Requirement:
Write out each entry below exactly. Do not include the images.

Information supplied Start Marker

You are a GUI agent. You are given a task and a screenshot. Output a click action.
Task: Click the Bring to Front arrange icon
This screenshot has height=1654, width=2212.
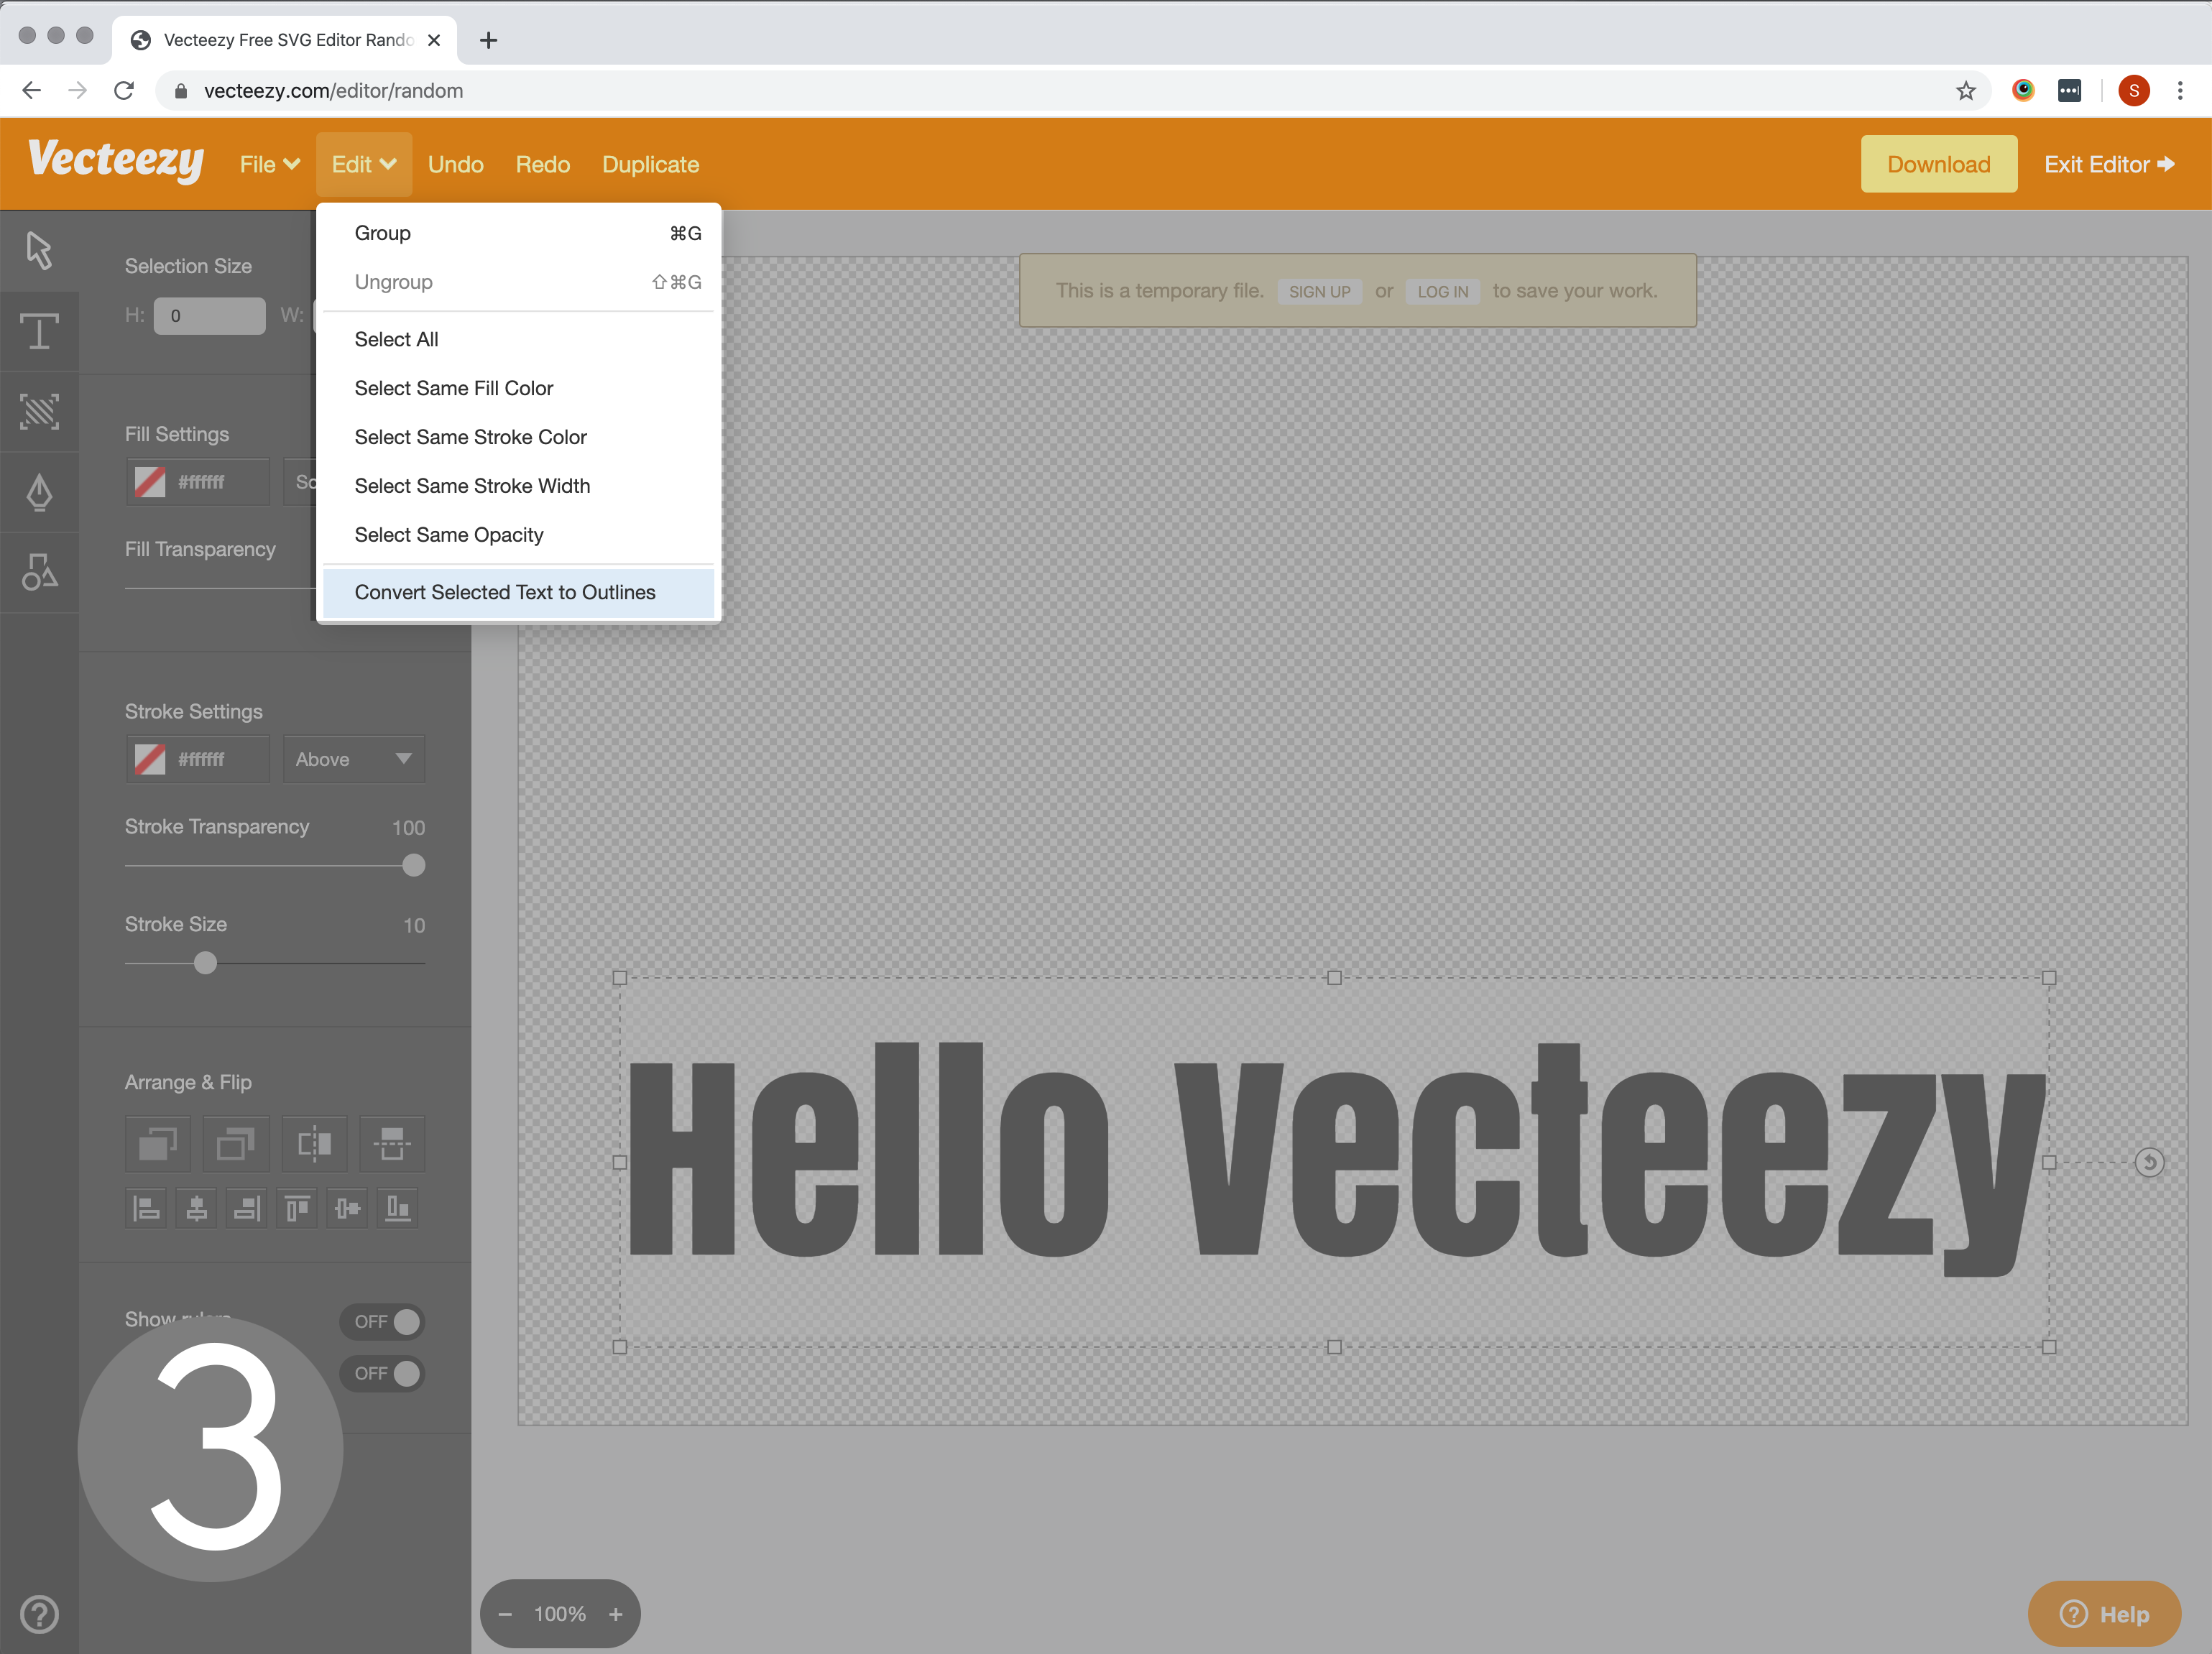coord(158,1143)
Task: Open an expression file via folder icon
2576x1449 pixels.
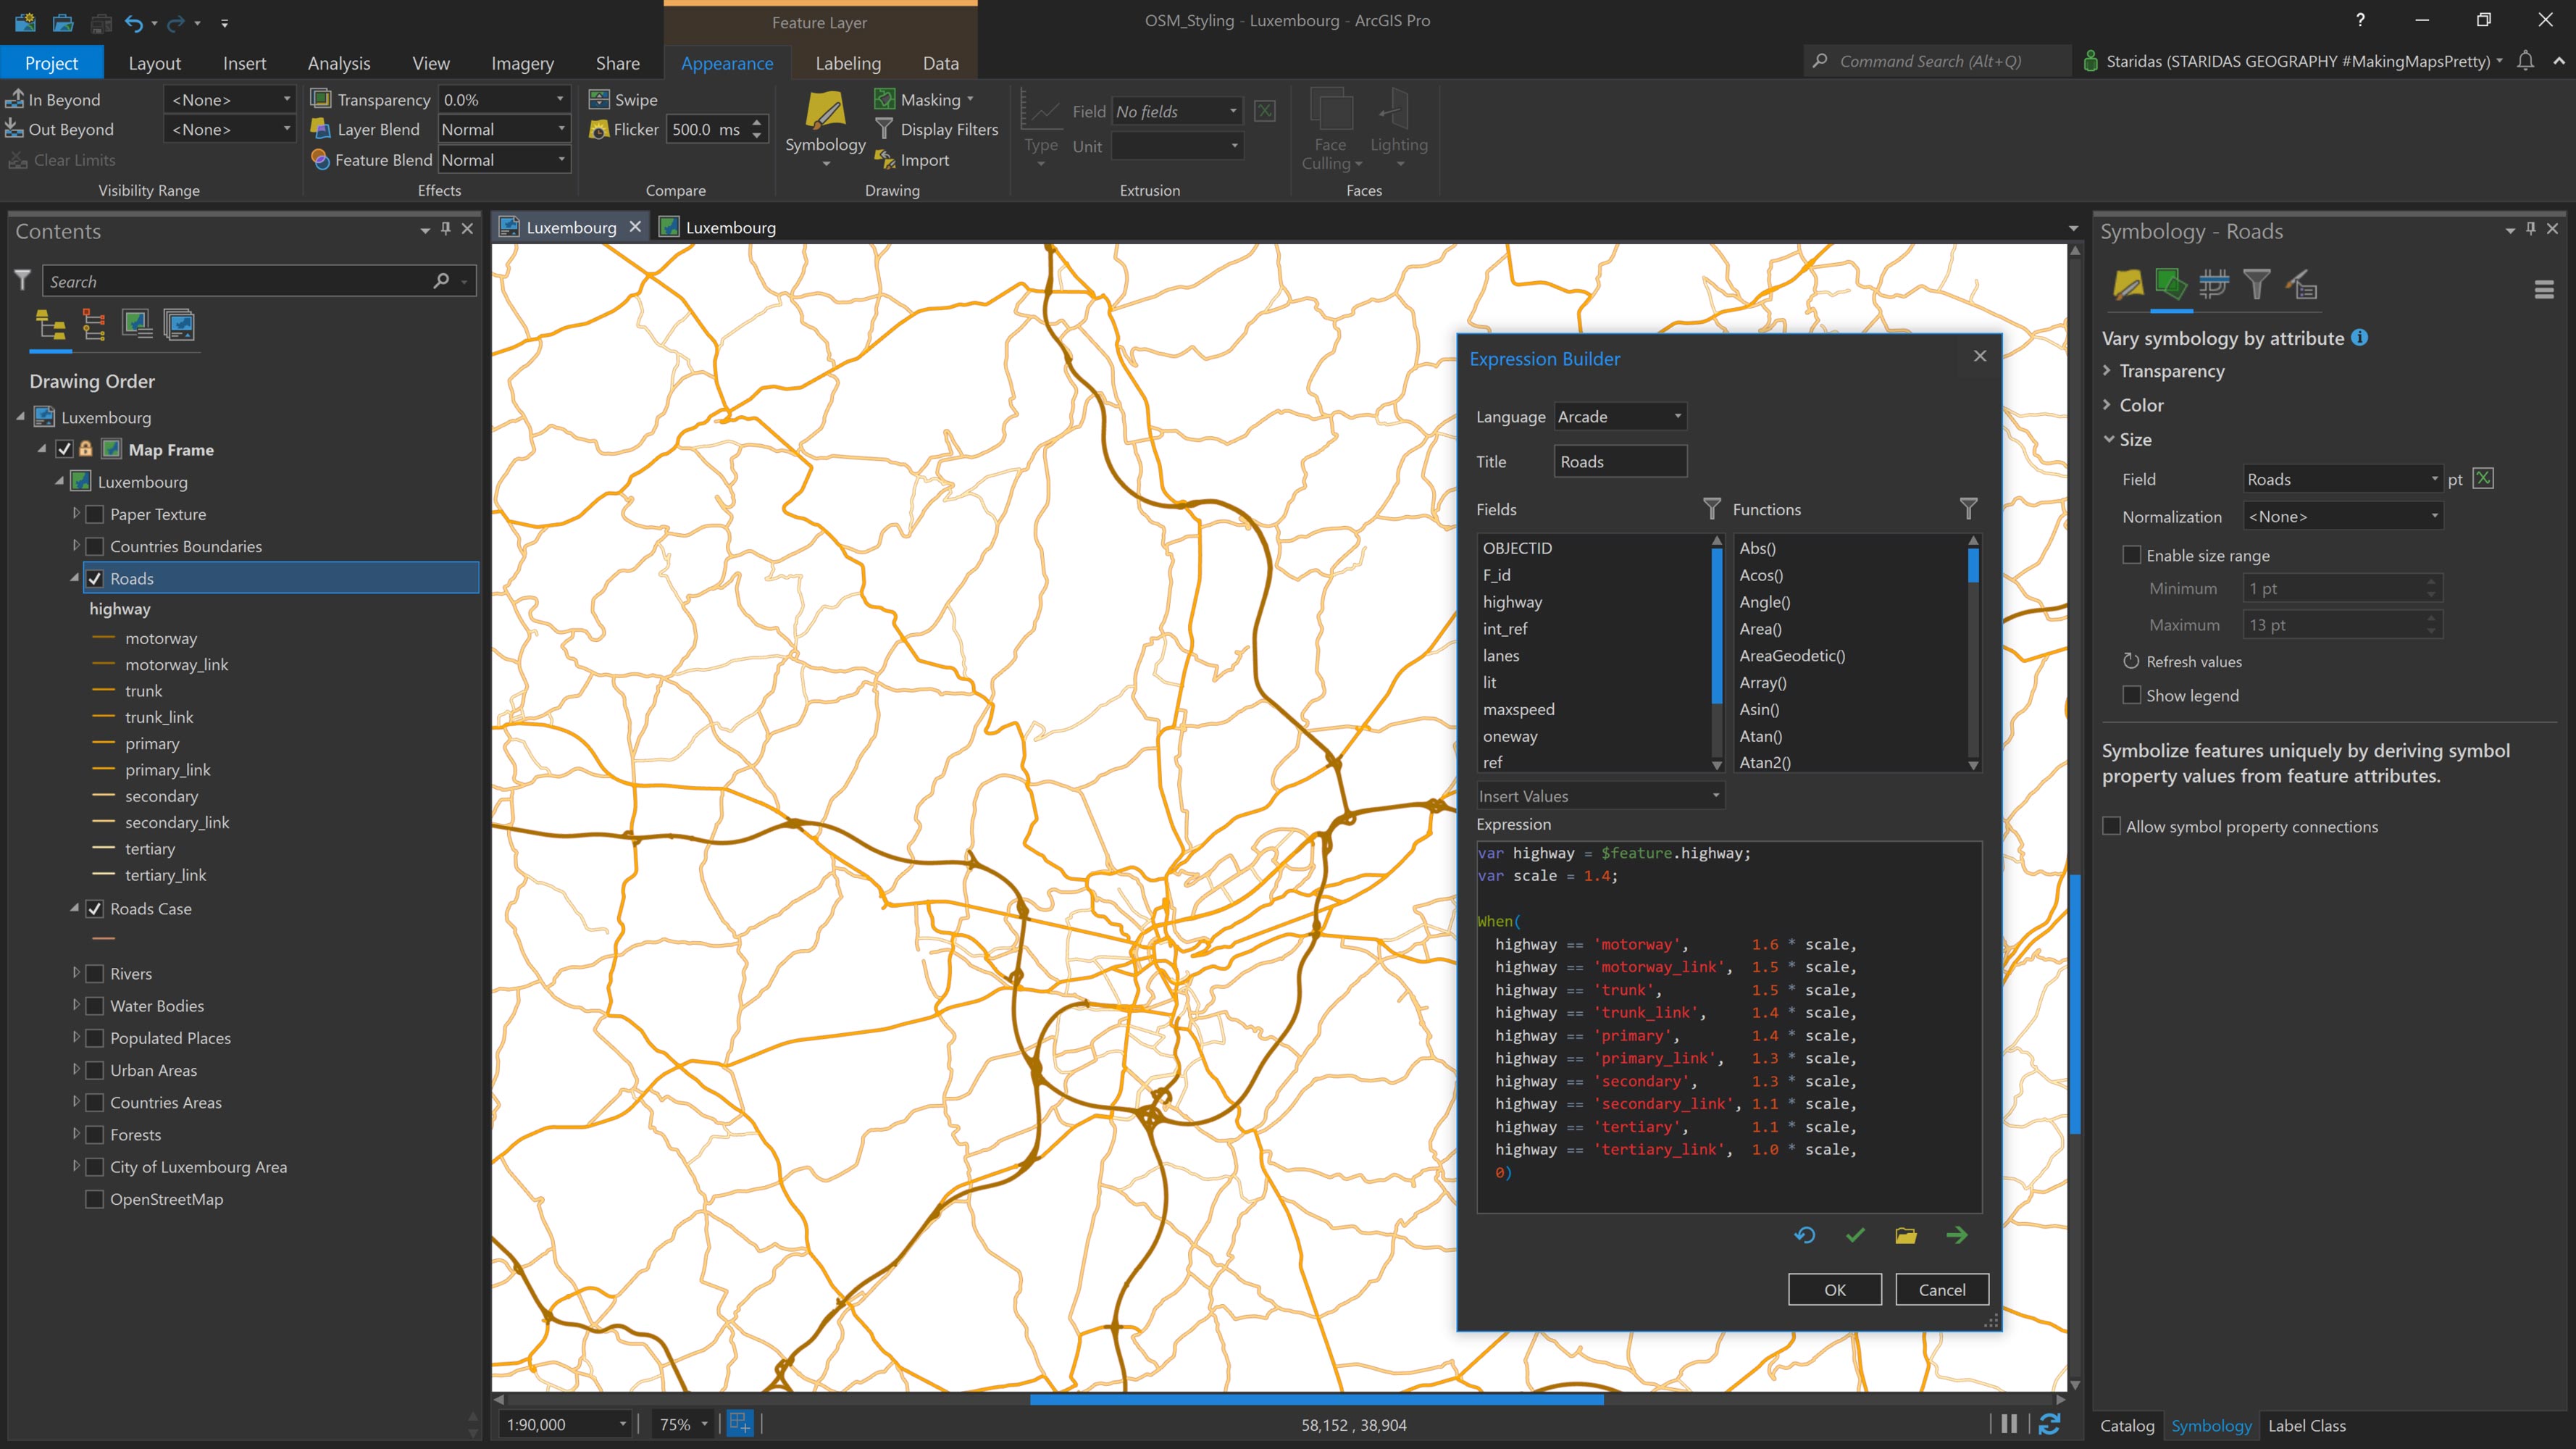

Information supplied End Marker

The completed task:
You are a GUI agent. You are given a task and a screenshot. Output a click action.
Task: Click the Bring to Front arrange icon
This screenshot has height=1654, width=2212.
coord(158,1143)
Task: Open an expression file via folder icon
2576x1449 pixels.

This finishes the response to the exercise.